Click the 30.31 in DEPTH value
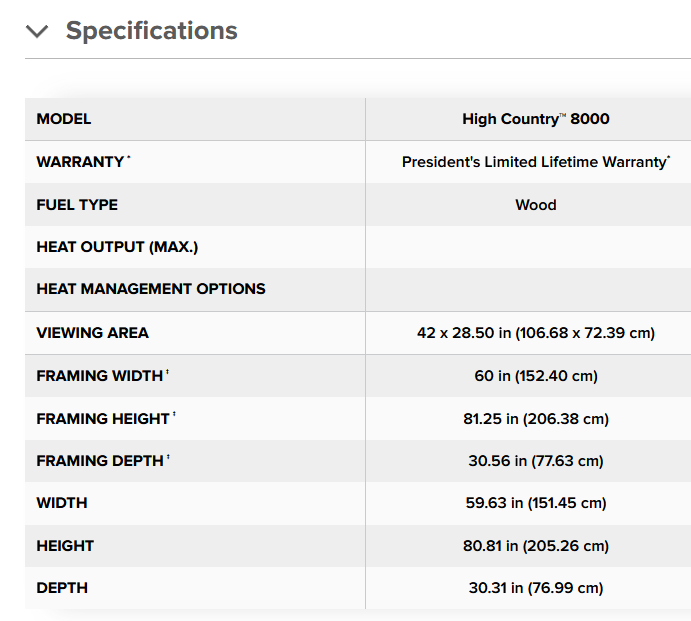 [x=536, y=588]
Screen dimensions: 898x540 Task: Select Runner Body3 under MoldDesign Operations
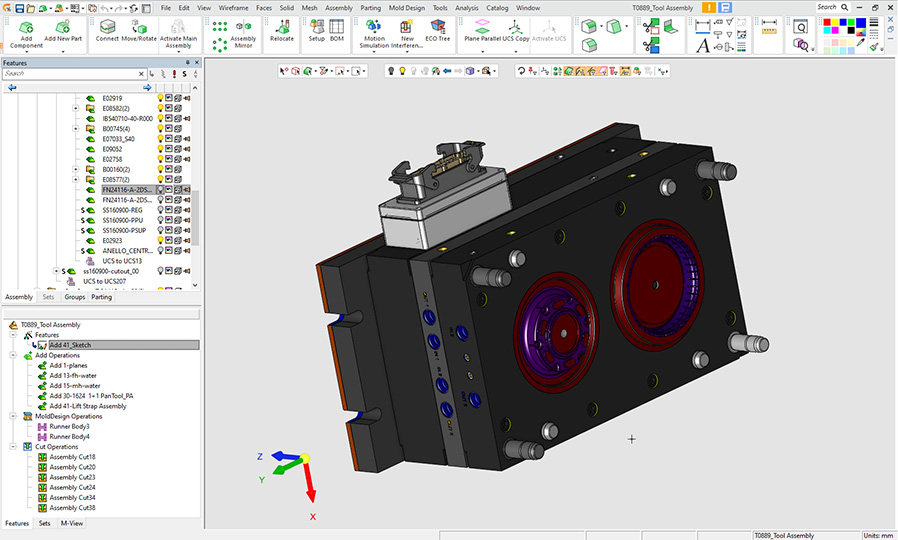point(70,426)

::::::

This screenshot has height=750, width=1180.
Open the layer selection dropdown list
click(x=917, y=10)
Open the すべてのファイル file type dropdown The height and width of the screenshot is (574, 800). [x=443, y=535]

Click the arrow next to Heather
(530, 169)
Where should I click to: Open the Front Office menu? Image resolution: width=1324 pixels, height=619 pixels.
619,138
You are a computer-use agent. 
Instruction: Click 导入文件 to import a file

::::::

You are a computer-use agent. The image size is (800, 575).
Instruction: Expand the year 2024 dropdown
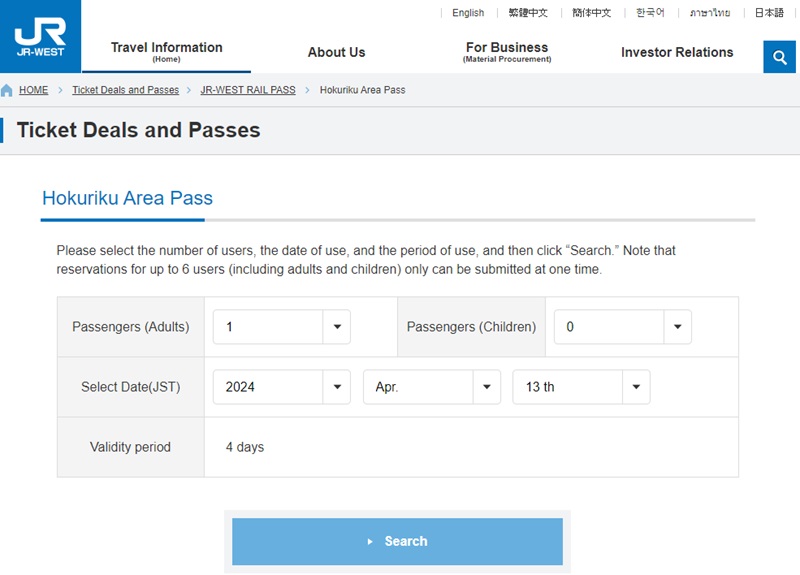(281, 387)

::::::

About this task: Taking the entries above, write out exactly the lines starting with the line containing "Click the arrow next to Heather" and going on through the line containing "Instruction: Click 导入文件 to import a file", both included, and nothing else.

Completed task:
Click the arrow next to Heather
(530, 169)
Where should I click to: Open the Front Office menu? Image resolution: width=1324 pixels, height=619 pixels.
619,138
You are a computer-use agent. 
Instruction: Click 导入文件 to import a file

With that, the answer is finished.